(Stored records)
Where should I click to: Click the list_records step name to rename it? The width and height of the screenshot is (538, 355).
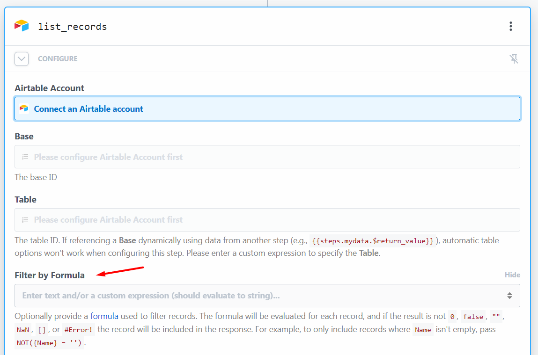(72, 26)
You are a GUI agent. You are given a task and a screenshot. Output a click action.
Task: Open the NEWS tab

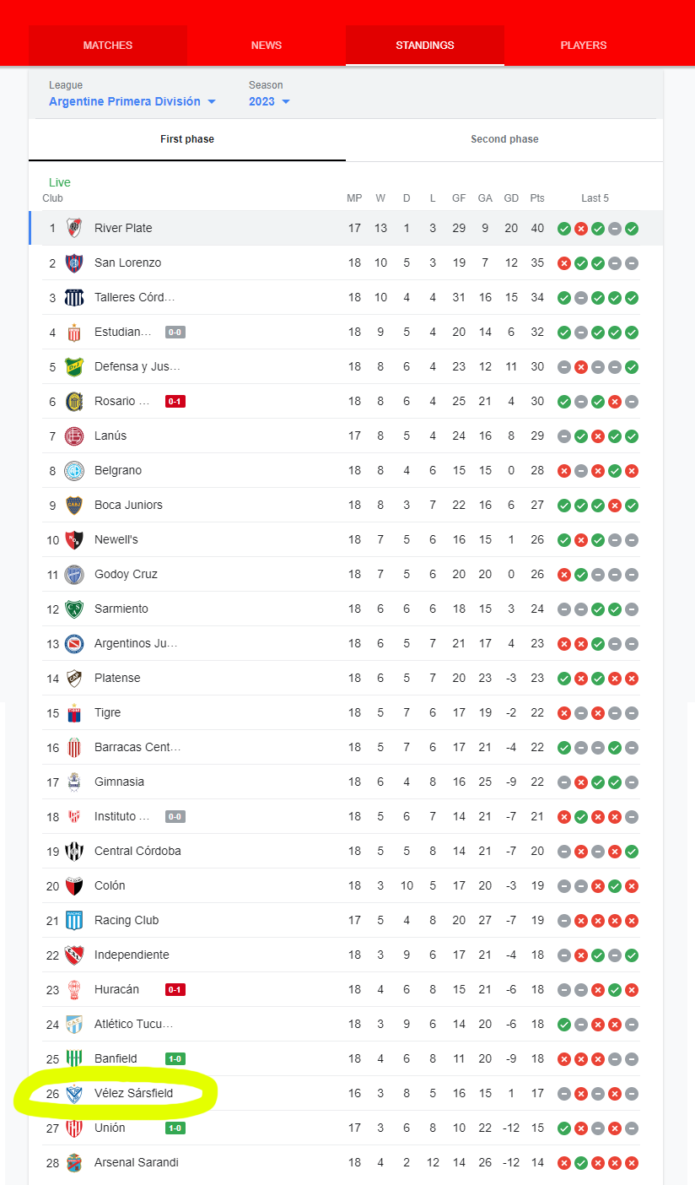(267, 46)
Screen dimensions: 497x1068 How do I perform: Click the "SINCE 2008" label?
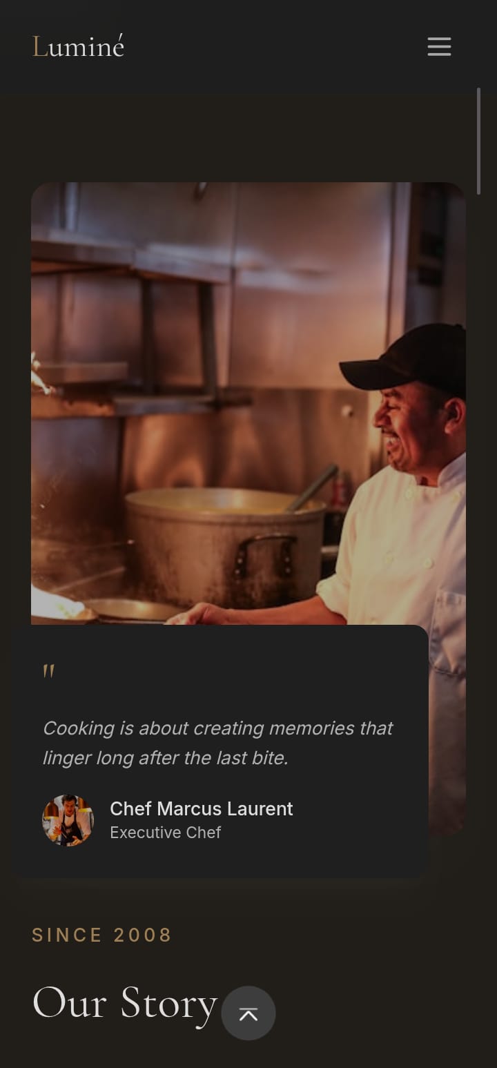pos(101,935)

* * *

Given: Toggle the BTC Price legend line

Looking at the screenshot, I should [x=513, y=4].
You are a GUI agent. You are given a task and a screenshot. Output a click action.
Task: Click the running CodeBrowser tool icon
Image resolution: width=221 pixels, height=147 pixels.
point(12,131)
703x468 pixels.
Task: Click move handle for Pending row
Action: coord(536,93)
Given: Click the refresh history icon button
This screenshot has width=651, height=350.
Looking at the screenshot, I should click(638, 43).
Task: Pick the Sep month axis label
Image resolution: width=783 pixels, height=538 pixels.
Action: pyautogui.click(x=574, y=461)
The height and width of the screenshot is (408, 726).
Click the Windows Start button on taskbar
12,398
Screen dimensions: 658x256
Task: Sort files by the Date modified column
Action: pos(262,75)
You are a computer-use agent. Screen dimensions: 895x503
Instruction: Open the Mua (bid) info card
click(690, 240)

---

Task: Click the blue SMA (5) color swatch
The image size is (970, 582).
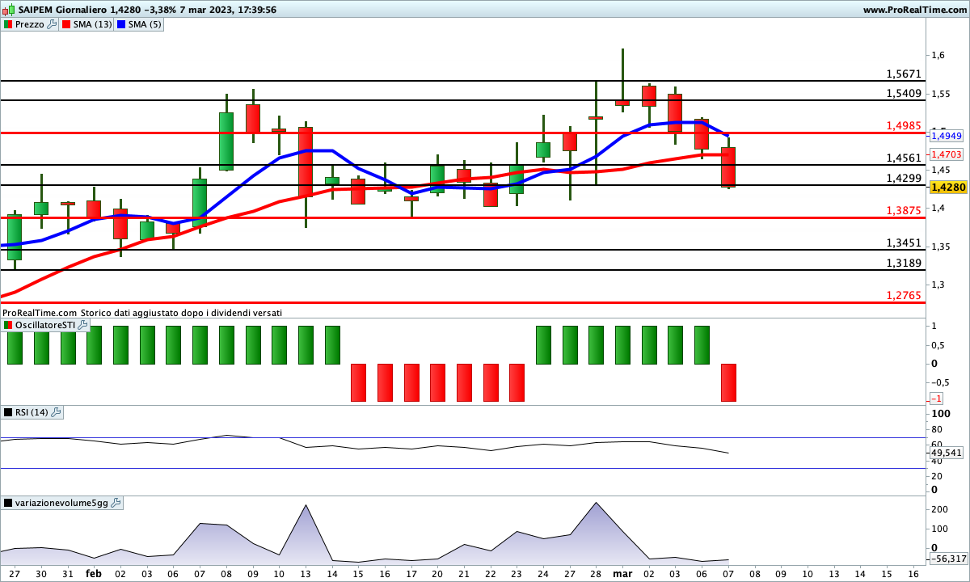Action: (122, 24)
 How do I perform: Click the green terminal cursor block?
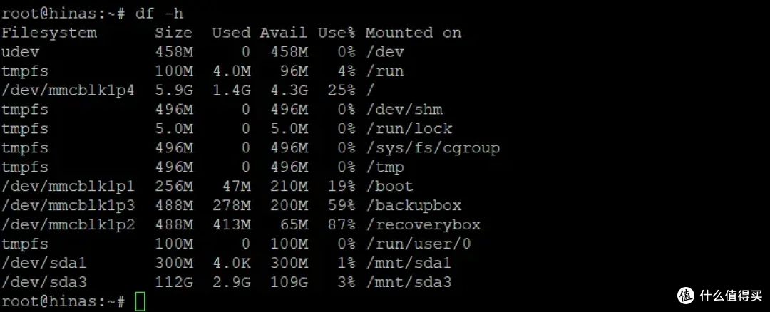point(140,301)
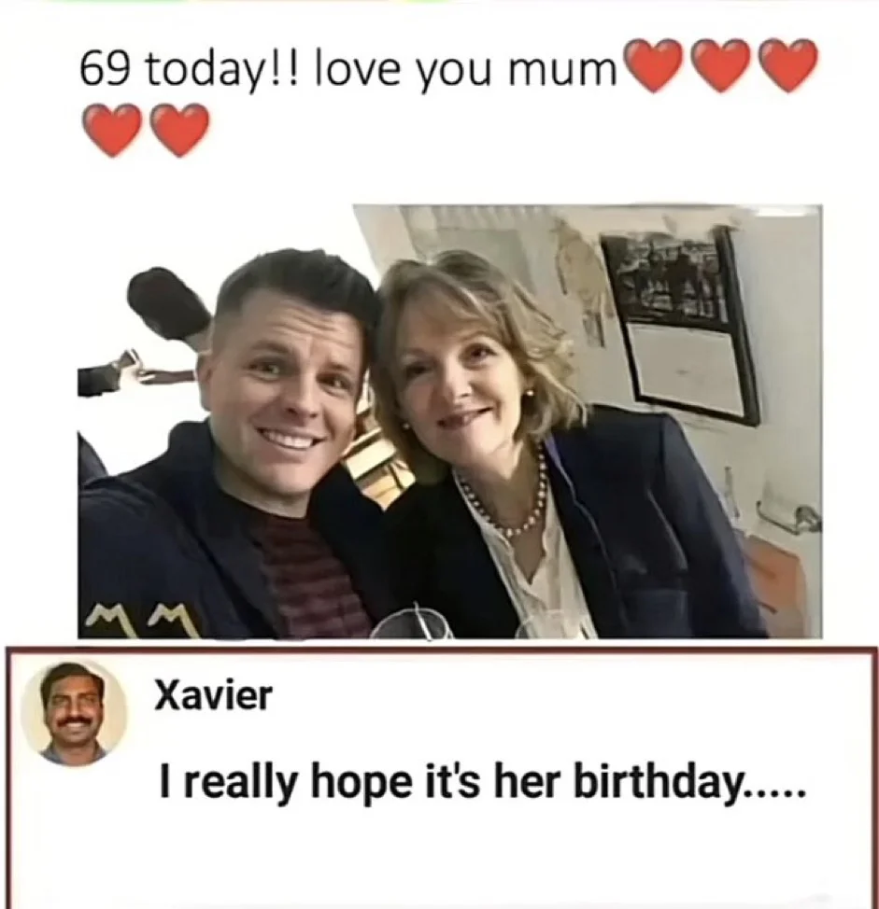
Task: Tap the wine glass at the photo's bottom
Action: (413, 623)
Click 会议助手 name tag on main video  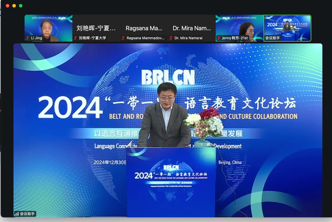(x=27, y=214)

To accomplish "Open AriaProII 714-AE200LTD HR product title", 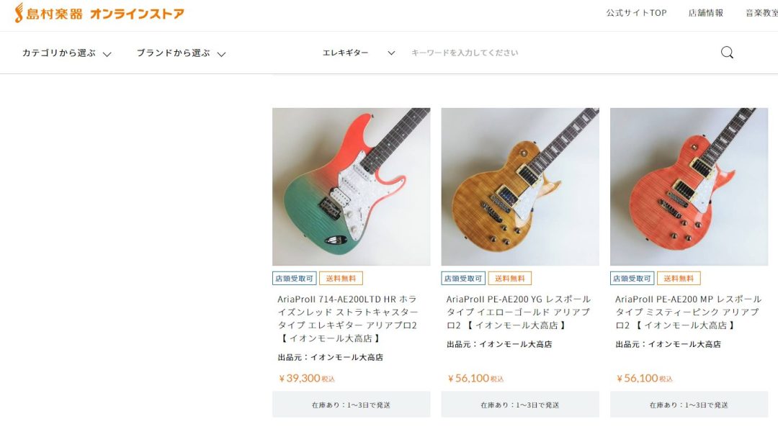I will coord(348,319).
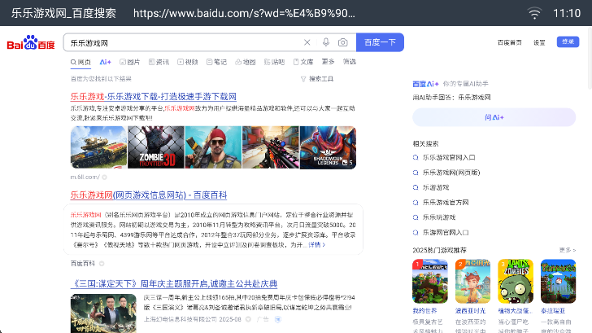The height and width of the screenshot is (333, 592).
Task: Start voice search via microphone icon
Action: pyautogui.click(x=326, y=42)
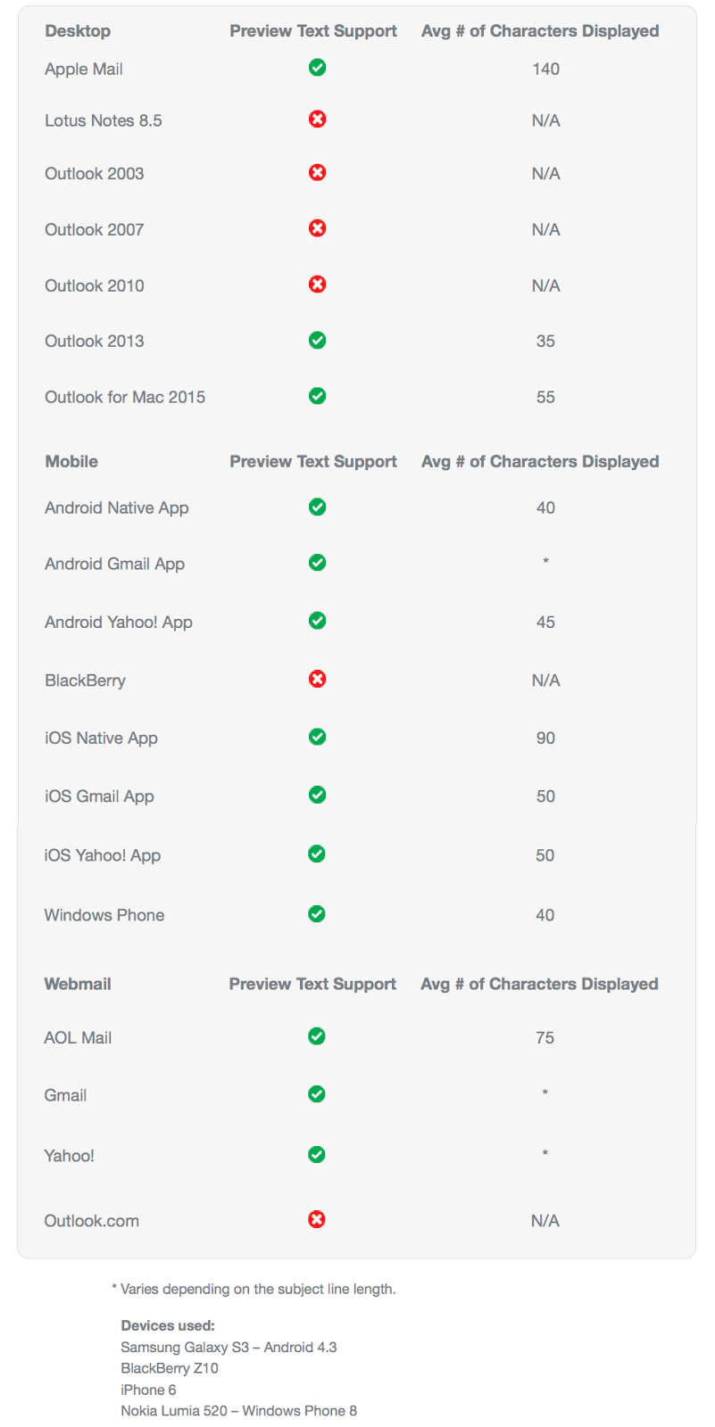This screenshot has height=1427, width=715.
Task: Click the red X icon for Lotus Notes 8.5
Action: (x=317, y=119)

- Description of the task
Working from the data above, extract solely the lines from the one containing "Given: Toggle the BTC Price legend line" through the one containing "The height and width of the screenshot is (408, 726).", exactly as they appear, both included.

- Answer
Given: Toggle the BTC Price legend line

Looking at the screenshot, I should [x=513, y=4].
You are a GUI agent. You are given a task and a screenshot. Output a click action.
Task: Click the running CodeBrowser tool icon
Image resolution: width=221 pixels, height=147 pixels.
point(12,131)
703x468 pixels.
Task: Click move handle for Pending row
Action: coord(536,93)
Given: Click the refresh history icon button
This screenshot has width=651, height=350.
Looking at the screenshot, I should click(638, 43).
Task: Pick the Sep month axis label
Image resolution: width=783 pixels, height=538 pixels.
Action: pyautogui.click(x=574, y=461)
The height and width of the screenshot is (408, 726).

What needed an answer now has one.